Chapter 11: "Claustrofobia" - Martinho Da Silva
Emily, the crush, is a bit of mystery. We never get to see the world through her eyes, so I was always having to piece her together from little clues. One of the first things I discovered about her was that she always puts on bossa nova when she gets home late at night. This turned into her love of Brazilian culture, and later an unspoken longing to someday move there. Anyway, I think Emily would like this song. I think she would like the way his voice deepens and creaks in the line para que prisões dentro de ti?, even if she doesn't realize what it means: Why keep prisons inside yourself?

Chapter 12: "Perfect Day" - Lou Reed
I really appreciate how prosaic the events in Lou Reed's perfect day are: Sat in a park, and later went home. The zoo, then home. It's the going home part that really gets me. I also love how none of these perfect days seem particularly planned out or deliberate. Sometimes the perfect day looks nothing like the one you thought you wanted.

Chapter 13: "Up Above My Head" - Sister Rosetta Tharpe
Chapter 13 is titled after a Methodist hymn, "Joyful, Joyful," which I grew up with and have always secretly despised. I tried to find a halfway palatable version to include here, but not even Lauryn Hill could make me like that song. I offer, instead, another song of praise that actually does fill me with joy—Sister Rosetta Tharpe (along with Marie Knight and the Sam Price Trio) singing "Up Above My Head, I Hear Music In The Air."
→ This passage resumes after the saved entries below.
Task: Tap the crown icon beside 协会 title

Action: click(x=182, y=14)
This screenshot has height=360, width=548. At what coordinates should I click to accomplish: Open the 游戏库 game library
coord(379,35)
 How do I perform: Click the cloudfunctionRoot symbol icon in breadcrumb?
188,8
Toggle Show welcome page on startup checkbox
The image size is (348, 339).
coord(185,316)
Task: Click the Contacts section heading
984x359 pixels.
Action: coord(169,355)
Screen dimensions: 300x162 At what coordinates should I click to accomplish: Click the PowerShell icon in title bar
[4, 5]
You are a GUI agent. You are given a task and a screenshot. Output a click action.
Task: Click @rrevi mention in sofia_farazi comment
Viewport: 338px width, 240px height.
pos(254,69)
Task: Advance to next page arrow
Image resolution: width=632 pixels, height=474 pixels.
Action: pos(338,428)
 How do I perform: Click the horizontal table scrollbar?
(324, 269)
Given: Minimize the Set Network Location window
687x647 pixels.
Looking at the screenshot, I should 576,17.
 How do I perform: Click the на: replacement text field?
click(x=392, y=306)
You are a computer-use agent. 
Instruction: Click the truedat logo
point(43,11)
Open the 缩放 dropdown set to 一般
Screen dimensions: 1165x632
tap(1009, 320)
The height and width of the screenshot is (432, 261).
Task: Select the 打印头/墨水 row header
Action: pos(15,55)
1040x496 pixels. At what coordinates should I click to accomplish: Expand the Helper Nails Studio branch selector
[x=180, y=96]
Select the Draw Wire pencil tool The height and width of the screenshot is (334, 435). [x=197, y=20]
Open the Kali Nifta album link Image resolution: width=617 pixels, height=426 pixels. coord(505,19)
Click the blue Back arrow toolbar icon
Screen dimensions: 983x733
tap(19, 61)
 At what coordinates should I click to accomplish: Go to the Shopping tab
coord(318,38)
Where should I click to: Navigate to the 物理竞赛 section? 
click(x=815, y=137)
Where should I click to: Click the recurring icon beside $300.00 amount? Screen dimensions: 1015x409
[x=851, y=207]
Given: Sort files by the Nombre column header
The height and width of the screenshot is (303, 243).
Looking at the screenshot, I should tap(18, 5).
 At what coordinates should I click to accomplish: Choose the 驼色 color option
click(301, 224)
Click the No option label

Chapter 14: "Trouble In Mind" - Lightnin' Hopkins
It was Nina Simone's version of "Trouble in Mind" that I listened to over and over while working on this book, but then I found this Lightnin' Hopkins recording, which is even slower and sadder. (You might notice a pattern. I want everything to be slower and sadder. Sometimes it's the only thing that makes me happy.)

Chapter 15: "Si Je Reste" - Bruno Blum
I first heard this song fifteen years ago on French-language radio. I knew it was a cover of "Should I Stay Or Should I Go" by The Clash, but that's all I knew. It took me years to figure out who recorded it, another decade to track down a copy. And now, here it is on Spotify, just sitting there. Anyway, I've been wanting to put this song in a movie soundtrack since the moment I first heard it.

Chapter 16: "Hot Knife" - Fiona Apple
I didn't have a song for this chapter, and I despaired of ever finding one that would work. I needed something that was incredibly sensual and sexy, but also truly geeky and weird. And I guess Fiona Apple heard my silent prayer, and was like, "Okay, here's a song about your lover being a hot knife that slides through your butter, but it's sung in loopy contrapuntal canon-like melodies and with just a solo timpani drum and no other instruments for most of the song. Is that sexy/nerdy/weird enough for you?" This song is like nothing I've ever heard. It makes my brain want to leap out of my body.

Chapter 17: "Famous Blue Raincoat" - Leonard Cohen
It is almost impossible find songs about romantic rivals that aren't pure jealousy and animosity and contempt. And certainly there are some of those sentiments in this song. But in between the stabs of jealousy, there is also a conciliatory kindness, and in the last verse, even gratitude. That line where he thanks his wife's lover for easing her troubles in a way that he himself has never been able to, that line could be a novel unto itself.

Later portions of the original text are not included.